A couple of years ago Lisa O’Neill fulfilled a lifetime ambition by headlining at the National Concert Hall in Dublin. However, because of Covid restrictions she had to perform in an empty theatre. Or almost empty. Conscious of all the ghosts lingering around the stately Victorian auditorium, she called out to some friendly spirits to become her audience: Hilda Moriarty, who had been a medical student in the 1940s, back when the hall was still part of University College Dublin. Patrick Kavanagh, the infatuated poet twice her age, whom she mocked for only writing about turnips, and who in response wrote “Dark Haired Miriam Ran Away”. And The Dubliners, who set the verse to an ancient folk tune, and recorded it in 1971 as “On Raglan Road” – which Lisa performed in haunting a cappella, feet up on the seats into the dark of theatre.

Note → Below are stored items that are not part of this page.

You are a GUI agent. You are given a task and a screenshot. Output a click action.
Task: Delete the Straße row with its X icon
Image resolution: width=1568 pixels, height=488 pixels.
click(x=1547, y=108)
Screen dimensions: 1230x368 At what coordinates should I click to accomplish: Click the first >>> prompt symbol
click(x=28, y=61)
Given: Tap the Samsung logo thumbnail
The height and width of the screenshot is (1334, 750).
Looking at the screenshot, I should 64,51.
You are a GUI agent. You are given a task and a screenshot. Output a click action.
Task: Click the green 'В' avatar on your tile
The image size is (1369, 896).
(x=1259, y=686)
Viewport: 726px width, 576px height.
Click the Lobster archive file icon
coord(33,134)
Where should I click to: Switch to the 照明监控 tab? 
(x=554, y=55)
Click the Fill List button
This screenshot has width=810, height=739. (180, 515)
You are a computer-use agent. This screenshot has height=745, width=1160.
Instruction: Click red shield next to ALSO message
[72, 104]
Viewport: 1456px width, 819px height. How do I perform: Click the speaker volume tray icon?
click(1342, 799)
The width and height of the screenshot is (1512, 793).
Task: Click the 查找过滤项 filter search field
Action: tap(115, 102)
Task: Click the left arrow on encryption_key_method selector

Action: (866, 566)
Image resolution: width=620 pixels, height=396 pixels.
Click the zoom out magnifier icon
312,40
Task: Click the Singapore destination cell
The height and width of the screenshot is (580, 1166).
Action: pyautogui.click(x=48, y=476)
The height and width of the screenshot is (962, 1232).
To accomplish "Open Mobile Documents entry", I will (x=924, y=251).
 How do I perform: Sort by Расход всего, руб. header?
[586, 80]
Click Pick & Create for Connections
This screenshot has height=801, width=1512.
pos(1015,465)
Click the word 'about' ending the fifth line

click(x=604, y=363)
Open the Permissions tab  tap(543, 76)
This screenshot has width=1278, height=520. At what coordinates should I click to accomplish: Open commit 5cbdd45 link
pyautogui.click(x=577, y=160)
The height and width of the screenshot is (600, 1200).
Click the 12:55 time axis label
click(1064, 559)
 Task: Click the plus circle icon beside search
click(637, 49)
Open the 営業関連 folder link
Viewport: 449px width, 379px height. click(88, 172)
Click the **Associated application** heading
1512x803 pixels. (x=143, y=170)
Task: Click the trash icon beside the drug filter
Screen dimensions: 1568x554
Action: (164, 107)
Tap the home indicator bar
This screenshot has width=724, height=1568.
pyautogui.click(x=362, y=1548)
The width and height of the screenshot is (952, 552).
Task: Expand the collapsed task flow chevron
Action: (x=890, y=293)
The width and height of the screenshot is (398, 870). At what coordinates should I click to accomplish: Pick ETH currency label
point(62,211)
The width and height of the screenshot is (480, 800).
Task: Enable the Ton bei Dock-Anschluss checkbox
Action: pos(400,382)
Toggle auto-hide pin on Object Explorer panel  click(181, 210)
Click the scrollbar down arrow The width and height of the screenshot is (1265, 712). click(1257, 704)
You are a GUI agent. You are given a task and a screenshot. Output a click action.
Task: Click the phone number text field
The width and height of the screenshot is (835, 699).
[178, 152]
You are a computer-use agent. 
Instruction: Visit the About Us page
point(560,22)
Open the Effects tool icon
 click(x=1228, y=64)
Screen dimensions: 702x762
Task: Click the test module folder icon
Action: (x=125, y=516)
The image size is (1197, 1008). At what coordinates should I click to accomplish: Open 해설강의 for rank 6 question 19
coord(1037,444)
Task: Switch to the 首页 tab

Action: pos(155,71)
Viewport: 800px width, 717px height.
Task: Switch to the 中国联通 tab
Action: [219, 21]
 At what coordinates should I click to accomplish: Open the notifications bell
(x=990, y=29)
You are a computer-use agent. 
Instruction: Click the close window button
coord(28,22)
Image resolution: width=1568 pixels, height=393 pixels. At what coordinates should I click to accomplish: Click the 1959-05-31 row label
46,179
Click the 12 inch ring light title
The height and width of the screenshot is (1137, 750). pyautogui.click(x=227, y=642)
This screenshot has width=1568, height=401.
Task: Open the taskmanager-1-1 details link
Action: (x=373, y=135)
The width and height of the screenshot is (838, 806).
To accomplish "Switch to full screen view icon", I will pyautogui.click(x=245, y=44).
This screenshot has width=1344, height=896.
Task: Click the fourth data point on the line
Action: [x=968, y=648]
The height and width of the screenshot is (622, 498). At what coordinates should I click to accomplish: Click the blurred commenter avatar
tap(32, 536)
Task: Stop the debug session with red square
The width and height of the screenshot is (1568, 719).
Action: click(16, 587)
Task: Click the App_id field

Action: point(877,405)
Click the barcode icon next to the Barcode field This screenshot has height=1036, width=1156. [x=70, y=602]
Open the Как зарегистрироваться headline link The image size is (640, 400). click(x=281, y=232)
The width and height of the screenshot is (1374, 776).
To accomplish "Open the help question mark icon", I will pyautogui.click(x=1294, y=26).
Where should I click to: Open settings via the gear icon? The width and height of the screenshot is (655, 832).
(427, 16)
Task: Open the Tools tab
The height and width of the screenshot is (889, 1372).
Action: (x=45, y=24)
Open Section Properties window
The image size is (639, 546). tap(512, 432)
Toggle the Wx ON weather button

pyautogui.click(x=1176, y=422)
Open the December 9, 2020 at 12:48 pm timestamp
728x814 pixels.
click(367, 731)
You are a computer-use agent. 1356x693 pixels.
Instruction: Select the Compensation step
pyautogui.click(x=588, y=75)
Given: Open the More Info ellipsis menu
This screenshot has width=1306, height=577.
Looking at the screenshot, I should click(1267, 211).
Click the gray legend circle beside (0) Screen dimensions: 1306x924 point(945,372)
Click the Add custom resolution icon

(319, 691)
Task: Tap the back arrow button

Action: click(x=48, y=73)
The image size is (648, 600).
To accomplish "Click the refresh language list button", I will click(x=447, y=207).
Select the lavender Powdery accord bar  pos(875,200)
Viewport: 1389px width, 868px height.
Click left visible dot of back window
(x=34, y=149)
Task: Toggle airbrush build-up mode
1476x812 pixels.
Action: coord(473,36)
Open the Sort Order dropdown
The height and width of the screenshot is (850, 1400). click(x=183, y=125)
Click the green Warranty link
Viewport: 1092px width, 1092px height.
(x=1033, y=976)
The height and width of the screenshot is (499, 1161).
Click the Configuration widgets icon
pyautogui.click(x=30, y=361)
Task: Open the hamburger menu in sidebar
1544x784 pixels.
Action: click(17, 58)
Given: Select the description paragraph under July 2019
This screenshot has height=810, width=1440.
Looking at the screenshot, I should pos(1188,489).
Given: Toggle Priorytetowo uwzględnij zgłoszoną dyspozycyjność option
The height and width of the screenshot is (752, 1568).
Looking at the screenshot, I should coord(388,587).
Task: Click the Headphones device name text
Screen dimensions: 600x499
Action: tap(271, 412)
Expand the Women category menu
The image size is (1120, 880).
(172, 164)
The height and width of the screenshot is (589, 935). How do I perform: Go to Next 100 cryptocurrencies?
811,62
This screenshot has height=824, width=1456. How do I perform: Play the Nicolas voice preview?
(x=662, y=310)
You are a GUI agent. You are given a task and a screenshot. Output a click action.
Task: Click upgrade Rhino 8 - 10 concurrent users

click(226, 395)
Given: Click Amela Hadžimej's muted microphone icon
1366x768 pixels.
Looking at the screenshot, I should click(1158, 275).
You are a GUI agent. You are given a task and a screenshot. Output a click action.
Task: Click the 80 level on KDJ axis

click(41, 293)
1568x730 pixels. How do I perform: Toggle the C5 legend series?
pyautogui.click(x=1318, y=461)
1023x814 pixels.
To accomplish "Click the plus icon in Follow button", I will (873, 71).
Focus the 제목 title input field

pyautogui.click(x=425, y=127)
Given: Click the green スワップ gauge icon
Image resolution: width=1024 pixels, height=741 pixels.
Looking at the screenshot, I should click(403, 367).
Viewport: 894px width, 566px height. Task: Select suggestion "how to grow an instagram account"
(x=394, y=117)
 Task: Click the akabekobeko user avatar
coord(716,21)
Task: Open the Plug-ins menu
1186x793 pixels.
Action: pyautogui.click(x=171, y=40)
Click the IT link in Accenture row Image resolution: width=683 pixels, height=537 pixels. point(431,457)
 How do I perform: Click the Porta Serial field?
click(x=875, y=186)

But she conjured other spirits too, performing songs by Tom Waits, Ivor Cutler, Nina Simone and, in memory of a beloved relation, “My Pony, My Rifle And Me”, as sung by Dean Martin and Ricky Nelson in Rio Bravo. “I think I saw Ivor Cutler with Hilda and Paddy earlier,” she muttered, drifting into a brief reverie between songs. “Nobody’s social distancing in the Ghost Green Room…”
There’s no social distancing in O’Neill’s art either – it’s all here rolling around, hugger-mugger, in one big jamboree bag: the love, the grief, the rage, the strangeness, the humour and the wide-eyed wonder. And on All Of This Is Chance, she brings these elements together as never before, creating an album that feels like the first indisputable classic of 2023.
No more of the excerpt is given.